* _Required action_:
After repeating the line containing "You are a GUI", stop; until then, repeat each line of the listing below exactly, starting with the first.
※
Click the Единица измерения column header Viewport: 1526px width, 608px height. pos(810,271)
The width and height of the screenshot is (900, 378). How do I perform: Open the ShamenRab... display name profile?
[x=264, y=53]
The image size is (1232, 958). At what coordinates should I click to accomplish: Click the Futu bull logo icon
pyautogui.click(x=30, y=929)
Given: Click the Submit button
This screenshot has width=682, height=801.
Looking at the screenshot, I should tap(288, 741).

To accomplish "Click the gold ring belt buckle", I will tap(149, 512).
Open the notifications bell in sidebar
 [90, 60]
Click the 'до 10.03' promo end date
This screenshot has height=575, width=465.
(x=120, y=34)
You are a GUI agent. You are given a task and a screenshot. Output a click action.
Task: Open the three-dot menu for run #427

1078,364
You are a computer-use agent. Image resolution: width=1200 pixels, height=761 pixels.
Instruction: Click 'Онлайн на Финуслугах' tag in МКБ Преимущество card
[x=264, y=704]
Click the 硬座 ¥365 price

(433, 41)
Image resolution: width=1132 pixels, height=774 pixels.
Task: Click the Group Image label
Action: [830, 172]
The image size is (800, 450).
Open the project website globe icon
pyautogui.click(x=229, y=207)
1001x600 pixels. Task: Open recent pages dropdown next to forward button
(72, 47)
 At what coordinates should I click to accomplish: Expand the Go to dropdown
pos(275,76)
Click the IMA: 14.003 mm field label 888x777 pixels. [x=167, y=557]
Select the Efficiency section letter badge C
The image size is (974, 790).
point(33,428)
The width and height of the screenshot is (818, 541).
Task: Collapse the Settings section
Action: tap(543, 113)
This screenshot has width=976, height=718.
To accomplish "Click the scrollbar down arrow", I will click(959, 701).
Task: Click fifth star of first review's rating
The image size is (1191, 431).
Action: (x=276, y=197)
※
* _Answer to this problem_:
Click the Единица измерения column header Viewport: 1526px width, 608px height. pos(810,271)
The width and height of the screenshot is (900, 378). How do I perform: Open the ShamenRab... display name profile?
[x=264, y=53]
The image size is (1232, 958). At what coordinates should I click to accomplish: Click the Futu bull logo icon
pyautogui.click(x=30, y=929)
Given: Click the Submit button
This screenshot has width=682, height=801.
Looking at the screenshot, I should tap(288, 741).

To accomplish "Click the gold ring belt buckle", I will tap(149, 512).
Open the notifications bell in sidebar
 [90, 60]
Click the 'до 10.03' promo end date
This screenshot has height=575, width=465.
(x=120, y=34)
You are a GUI agent. You are given a task and a screenshot. Output a click action.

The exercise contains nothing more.